Regen Projects in Los Angeles – March 27 – May 22, 2021
“Plastics…were used in furniture, clothing, containers, appliances, just about everything. Sometimes the poisons leached into food or water and caused cancer, and sometimes there was a fire and plastics burned and gassed people to death…. The only place that has enough of it to be a real danger is right here.” — Octavia E. Butler, Adulthood Rites, 1988
Excerpted from the Regen Projects press release: The works on view reveal Larner’s acceptance of Posthumanist thought that the Anthropocene induces as the world becomes beleaguered by rapidly depleting resources and the massive waste that accompanies our extractive industries. The large low floor sculpture, a sea foam/meerschaum drift, seems to billow and surge through the space. The undulating form constructed of conjoined plastic refuse was collected by Larner over the course of three years.
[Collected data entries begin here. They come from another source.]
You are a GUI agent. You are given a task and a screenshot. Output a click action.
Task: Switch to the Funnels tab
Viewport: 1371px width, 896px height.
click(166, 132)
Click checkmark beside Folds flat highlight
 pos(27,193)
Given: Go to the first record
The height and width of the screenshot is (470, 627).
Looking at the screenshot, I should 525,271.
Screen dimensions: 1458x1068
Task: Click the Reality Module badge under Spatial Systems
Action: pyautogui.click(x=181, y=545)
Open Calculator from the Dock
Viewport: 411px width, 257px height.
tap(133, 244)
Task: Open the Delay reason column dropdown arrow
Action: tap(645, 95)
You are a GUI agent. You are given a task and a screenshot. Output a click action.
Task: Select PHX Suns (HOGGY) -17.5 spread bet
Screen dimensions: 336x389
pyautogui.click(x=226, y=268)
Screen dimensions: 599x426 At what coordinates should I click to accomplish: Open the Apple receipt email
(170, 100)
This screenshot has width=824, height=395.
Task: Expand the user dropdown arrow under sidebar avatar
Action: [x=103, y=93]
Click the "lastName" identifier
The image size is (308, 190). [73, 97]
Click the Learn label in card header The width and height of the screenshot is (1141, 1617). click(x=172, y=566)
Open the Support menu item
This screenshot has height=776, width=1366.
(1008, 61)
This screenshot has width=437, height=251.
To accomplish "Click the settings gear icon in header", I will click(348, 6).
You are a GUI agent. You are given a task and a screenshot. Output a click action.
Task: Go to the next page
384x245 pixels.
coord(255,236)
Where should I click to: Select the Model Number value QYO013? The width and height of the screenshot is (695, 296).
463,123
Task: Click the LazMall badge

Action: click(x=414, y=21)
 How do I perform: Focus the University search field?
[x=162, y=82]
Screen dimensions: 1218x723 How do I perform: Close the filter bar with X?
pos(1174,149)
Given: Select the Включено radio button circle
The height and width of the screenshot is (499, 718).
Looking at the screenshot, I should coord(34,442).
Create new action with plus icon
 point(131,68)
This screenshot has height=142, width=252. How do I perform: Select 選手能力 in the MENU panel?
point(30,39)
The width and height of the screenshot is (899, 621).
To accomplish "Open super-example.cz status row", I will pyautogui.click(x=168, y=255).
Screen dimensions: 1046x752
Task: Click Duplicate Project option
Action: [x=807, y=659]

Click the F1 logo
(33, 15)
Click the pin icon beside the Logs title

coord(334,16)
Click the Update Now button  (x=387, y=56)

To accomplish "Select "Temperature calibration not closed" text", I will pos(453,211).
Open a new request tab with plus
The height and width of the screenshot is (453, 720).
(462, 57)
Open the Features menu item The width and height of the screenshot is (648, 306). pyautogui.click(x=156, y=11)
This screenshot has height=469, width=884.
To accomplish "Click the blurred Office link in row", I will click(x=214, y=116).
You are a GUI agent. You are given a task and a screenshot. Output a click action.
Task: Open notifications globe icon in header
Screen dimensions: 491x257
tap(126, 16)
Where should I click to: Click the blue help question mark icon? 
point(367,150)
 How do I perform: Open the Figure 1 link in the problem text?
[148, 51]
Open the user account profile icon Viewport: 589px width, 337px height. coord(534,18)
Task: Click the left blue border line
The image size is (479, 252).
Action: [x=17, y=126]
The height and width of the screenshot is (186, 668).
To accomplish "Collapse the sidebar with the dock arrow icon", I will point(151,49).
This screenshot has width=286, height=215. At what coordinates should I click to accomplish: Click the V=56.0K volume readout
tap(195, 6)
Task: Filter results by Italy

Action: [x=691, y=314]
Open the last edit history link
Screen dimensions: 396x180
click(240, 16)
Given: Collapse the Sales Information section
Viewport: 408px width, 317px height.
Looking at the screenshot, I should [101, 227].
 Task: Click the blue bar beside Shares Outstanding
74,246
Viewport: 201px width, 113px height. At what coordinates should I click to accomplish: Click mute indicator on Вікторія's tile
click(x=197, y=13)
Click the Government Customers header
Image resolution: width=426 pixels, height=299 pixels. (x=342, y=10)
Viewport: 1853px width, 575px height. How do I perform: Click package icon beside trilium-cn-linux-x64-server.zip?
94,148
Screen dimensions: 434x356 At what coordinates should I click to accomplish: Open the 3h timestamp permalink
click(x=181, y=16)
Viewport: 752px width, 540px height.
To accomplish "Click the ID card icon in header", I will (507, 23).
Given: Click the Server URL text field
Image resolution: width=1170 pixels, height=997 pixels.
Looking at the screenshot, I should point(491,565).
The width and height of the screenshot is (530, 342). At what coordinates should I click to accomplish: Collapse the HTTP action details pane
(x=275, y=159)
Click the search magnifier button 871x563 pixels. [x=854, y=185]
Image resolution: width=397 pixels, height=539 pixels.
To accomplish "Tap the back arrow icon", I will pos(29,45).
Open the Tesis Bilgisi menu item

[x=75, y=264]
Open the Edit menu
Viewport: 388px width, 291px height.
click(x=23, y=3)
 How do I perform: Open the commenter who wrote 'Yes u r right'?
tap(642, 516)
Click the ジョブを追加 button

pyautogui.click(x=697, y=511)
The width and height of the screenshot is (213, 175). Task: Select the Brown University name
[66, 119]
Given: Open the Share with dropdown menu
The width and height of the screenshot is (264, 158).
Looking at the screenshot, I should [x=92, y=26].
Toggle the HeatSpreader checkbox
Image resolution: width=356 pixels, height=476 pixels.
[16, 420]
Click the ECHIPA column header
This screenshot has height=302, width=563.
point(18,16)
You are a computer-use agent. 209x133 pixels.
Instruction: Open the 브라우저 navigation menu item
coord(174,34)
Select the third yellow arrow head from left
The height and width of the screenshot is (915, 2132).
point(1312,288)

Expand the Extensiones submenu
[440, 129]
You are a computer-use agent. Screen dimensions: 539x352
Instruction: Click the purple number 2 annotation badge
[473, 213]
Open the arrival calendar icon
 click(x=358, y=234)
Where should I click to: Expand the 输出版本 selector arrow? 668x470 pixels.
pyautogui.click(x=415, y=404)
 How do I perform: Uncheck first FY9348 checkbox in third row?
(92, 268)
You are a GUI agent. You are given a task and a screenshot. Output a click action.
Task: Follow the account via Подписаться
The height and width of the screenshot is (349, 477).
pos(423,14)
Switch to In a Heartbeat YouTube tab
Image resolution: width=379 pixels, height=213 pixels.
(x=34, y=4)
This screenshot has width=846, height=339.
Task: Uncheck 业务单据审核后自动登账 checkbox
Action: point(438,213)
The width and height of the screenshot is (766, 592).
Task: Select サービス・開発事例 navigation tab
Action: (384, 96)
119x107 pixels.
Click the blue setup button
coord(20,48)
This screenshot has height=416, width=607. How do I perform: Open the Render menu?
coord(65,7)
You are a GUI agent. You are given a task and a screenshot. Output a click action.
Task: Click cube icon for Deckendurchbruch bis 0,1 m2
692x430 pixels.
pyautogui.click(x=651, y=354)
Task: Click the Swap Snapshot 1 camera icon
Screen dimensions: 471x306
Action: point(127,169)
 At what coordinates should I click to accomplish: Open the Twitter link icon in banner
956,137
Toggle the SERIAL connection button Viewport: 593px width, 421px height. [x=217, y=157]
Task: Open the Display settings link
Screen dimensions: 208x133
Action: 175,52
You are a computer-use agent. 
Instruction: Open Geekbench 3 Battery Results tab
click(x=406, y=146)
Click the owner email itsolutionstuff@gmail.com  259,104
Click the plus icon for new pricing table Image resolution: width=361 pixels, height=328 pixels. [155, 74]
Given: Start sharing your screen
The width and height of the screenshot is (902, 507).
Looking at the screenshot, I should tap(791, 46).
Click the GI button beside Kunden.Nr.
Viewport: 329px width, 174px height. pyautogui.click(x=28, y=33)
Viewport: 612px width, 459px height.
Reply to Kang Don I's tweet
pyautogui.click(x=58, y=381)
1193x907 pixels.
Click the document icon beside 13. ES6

Serving as a meditation on the pervasive and exponential presence of plastic in the world, the sculpture is at once beautiful and horrible, a complex combination that evokes the pathos of its material. This Meerschaum Drift’s materiality belies its intricate form and supposes a transformation of crude material into an art object. Plastic-derived acrylic paint applied to its surface gives the sculpture the overall sense of movement in color from deep blue to green to white, evoking the ephemeral quality of sea foam for which it is named.
Liz Larner’s As Stars and Seas Entwine exhibition at Regen Projects in Los Angeles presented itself as an opportunity to revisit her much earlier exhibition at Regen Projects, one that I wrote about almost 24 years ago. There was a need, I felt, to “correct” my earlier impressions of her work. Admittedly, my reading had been a limited take – the siphoned sliver of an aspect of the work of a seriously-minded artist. It seemed incongruous for an artist undergirded by a weighty philosophical base to produce something so light and fun.